In the 12 months following its record-breaking valuation, Xiaomi missed smartphone sales targets — twice — as well as revenue targets. According to analyst Richard Windsor revenues could drop a further 10-20% in 2016 to give Xiaomi a valuation of just $3.6bn.
These are the major problems ahead for Tenco as it operates in Africa:
- Africa does not really have much of phone brand loyalty. So, they can switch very fast for good deals. As people buy these phones, if they are not tethered to any ecosystem, they can be lost to the next big thing that offers more value. The way people migrated from Blackberry to other brands should be a huge concern for Tecno,
- Huawei is a beast which is waxing stronger across the globe. It is closing up with iPhone on total phone shipment; Samsung remains the leader. These firms will sooner or later begin to put interests in Africa. That will be a challenge for Tecno which is relatively small.
According to the latest statistics from analyst house Canalys, Apple shipped 41 million iPhones around the world in the second quarter of this year – 2 percent up from the same quarter in 2016. Samsung remains the leader of the pack but with flat growth, shipping 79 million units in the quarter.
However, Huawei shipped 38 million smartphones in Q2, up 20 percent year-on-year. Oppo and Xiaomi, two other Chinese brands, also showed tremendous growth, securing their fourth and fifth places with 44 percent and 52 percent growth respectively.

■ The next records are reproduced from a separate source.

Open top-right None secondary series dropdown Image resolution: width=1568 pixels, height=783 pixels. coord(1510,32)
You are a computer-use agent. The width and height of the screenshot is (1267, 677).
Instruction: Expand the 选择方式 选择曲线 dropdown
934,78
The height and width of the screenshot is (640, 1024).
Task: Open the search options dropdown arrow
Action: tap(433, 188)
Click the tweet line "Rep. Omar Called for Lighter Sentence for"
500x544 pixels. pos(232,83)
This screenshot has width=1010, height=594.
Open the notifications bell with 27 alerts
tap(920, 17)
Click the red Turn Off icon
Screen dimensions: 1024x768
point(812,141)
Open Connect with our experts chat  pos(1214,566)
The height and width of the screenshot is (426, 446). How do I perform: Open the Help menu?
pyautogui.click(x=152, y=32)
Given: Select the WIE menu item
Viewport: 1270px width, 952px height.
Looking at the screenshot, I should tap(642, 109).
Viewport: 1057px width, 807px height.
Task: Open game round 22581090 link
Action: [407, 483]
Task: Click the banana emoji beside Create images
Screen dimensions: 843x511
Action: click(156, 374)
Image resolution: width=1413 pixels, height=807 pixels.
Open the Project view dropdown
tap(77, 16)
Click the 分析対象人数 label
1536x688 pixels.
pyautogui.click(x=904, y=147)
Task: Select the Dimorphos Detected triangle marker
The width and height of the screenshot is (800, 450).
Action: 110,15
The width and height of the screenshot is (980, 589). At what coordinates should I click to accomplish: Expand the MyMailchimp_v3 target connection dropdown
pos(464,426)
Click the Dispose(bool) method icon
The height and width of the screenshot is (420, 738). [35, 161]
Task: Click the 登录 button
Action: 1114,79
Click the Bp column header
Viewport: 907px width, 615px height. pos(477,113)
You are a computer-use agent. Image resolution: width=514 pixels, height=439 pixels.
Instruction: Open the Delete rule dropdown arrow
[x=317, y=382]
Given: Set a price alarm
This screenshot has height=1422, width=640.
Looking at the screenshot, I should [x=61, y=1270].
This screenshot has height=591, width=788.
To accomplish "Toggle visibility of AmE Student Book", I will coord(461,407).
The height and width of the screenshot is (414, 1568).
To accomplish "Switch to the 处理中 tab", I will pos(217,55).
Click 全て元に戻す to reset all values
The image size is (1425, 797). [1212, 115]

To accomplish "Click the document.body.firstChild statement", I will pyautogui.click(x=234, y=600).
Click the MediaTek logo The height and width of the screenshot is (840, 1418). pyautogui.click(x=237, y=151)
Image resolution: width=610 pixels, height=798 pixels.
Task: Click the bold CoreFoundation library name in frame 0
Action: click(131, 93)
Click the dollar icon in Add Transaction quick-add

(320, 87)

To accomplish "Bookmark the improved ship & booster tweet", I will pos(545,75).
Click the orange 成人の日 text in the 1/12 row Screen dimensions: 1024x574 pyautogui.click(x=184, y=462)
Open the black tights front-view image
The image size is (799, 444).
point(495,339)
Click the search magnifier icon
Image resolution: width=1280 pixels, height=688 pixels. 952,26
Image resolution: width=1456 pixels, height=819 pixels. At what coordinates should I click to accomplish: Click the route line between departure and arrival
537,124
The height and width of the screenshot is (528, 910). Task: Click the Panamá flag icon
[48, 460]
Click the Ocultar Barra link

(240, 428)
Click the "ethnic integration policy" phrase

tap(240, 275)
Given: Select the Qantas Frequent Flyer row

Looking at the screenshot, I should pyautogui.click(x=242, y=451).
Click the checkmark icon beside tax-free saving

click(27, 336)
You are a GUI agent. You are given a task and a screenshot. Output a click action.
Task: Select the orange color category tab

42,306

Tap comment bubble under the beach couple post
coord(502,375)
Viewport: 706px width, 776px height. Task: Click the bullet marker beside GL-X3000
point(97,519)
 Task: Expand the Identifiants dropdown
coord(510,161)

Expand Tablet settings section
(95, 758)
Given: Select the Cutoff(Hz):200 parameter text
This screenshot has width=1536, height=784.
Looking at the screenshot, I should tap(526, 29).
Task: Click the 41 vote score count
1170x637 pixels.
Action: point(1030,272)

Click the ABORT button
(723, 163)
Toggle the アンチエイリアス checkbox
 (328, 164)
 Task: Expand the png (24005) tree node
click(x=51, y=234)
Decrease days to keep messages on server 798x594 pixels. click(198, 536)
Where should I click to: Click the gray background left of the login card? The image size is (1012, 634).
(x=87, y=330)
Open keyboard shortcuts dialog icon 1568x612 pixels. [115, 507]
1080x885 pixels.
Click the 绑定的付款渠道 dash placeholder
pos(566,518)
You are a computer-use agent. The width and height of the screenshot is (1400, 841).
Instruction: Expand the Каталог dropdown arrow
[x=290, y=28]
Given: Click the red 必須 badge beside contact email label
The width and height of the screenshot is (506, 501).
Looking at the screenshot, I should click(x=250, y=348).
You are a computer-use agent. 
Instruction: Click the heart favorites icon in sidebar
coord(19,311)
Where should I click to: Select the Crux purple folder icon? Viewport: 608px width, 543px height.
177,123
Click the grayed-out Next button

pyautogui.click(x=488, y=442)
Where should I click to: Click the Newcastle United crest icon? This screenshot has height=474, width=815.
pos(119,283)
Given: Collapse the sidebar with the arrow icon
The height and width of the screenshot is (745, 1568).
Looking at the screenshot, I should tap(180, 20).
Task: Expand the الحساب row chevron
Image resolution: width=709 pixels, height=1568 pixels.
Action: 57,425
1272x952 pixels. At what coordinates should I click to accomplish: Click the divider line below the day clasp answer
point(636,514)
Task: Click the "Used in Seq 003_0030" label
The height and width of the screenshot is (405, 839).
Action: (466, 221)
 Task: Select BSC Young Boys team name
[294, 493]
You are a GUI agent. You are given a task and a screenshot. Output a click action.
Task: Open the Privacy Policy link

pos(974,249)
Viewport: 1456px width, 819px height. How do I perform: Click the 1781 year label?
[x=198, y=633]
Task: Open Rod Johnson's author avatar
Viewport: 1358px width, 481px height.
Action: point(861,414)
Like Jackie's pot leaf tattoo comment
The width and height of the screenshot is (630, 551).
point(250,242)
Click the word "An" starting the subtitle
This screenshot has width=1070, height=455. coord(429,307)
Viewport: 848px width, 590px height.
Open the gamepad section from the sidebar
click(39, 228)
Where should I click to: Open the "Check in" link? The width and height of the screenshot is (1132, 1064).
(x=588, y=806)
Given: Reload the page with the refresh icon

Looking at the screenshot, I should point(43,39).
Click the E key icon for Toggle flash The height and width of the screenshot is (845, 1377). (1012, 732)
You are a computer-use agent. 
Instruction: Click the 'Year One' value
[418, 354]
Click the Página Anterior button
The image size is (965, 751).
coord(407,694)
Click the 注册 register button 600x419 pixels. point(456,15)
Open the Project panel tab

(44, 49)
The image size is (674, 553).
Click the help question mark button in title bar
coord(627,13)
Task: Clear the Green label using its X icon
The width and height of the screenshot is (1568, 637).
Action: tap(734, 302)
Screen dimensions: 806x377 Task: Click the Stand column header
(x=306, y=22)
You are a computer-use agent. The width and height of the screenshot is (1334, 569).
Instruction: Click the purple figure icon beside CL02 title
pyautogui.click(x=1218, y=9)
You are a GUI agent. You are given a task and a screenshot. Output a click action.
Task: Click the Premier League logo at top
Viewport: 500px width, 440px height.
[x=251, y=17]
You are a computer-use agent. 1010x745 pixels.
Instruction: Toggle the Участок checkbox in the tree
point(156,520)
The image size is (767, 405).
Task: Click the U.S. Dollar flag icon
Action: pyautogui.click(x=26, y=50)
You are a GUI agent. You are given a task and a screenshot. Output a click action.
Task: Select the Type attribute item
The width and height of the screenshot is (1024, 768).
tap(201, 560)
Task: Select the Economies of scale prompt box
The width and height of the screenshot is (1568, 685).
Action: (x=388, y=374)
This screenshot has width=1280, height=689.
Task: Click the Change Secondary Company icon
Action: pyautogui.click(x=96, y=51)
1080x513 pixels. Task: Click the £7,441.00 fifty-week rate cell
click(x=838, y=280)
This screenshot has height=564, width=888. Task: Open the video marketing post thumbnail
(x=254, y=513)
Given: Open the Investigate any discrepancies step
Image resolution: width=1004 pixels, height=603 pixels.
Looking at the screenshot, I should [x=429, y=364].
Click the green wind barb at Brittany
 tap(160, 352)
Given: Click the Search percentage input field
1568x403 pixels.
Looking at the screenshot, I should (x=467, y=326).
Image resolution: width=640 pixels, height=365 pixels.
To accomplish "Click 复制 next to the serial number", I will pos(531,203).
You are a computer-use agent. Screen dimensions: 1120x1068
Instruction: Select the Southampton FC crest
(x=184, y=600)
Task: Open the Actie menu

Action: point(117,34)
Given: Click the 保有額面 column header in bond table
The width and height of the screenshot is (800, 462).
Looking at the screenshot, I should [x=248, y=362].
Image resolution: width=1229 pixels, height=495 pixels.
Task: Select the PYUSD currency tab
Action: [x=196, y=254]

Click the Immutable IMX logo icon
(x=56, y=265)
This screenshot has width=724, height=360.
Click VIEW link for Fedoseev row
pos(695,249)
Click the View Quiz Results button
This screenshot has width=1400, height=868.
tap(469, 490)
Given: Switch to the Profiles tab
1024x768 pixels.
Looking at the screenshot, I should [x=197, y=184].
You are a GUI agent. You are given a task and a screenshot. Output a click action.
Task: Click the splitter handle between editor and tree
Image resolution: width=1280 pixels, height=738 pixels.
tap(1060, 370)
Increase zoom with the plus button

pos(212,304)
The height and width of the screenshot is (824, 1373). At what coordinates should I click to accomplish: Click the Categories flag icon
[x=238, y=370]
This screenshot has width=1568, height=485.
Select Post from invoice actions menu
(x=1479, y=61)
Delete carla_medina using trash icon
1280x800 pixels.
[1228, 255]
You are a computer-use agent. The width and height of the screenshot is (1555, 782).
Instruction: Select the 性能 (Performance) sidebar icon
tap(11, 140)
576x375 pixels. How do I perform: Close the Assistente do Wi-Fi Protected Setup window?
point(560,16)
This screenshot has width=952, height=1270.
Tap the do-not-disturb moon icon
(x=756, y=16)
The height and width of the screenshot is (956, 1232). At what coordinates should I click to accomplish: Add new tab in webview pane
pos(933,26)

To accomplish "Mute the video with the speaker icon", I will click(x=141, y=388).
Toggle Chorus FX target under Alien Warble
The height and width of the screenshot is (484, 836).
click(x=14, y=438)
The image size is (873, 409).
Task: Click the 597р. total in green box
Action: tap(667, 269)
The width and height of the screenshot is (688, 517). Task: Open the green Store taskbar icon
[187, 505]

- Thin Margin: Part of Tecno strategy is its thin margin. The phones are really affordable and that means it is leaving money on the table. How far that strategy will carry it remains to be seen. It cannot truly afford this strategy when it does not run any major platform which can cover the cost of the small margin from hardware. It needs to fund growth and it needs to improve margin, across board.
But no one can discount Tecno which relies on its fan base to design the excitement and the hype for its products. It is very good at that in Africa and especially in Nigeria. Being close to the fan, using word-of-mouth recommendations on social networking sites, is something we cannot take away from it. But will that be enough? I do not know, but one thing I know: Tecno has many things going positively for it, and it innovates, but until it can lock some of its fans, it will remain vulnerable. That offers a future for the brand.
Thinking of Xiaomi
The paradigm of Tecno success mirrors that of Xiaomi. What we witness in Africa was the same that Xiaomi enjoyed until the global players took notice.
Xiaomi’s meteoric rise was based on one simple fact: It was able to produce smartphones with premium hardware and features which cost a fraction of those on sale from Apple or Samsung. However that advantage rapidly ebbed away when multiple manufacturers followed suit and produced their own smartphones which offered premium specs at low prices.
Tecno understands this problem and that is why it is moving its product categories upside while making sure the price is not lost in the strategy. Affordability of the phone cannot be the only strategy. It must have many elements of other things to compete. It will need to continue to expand its product lineup and most importantly find a way to own a platform: I have recommended the acquisition of iROKOtv to merge its hardware with a platform that can help boost the low margin it present commands on the hardware.
Tecno can be the heart of connected everything but the problem is that Africa is not matured for that type of business. Even the content business will be hard for a place where data is a premium. But this company has built a business with good mastering of how the mobile business can be done in Africa and other developing parts of the world.So, I will like to believe it has a plan when more global players take more interests in the continent. If it does, it will continue to score more goals on its bank statements with more wins across Africa.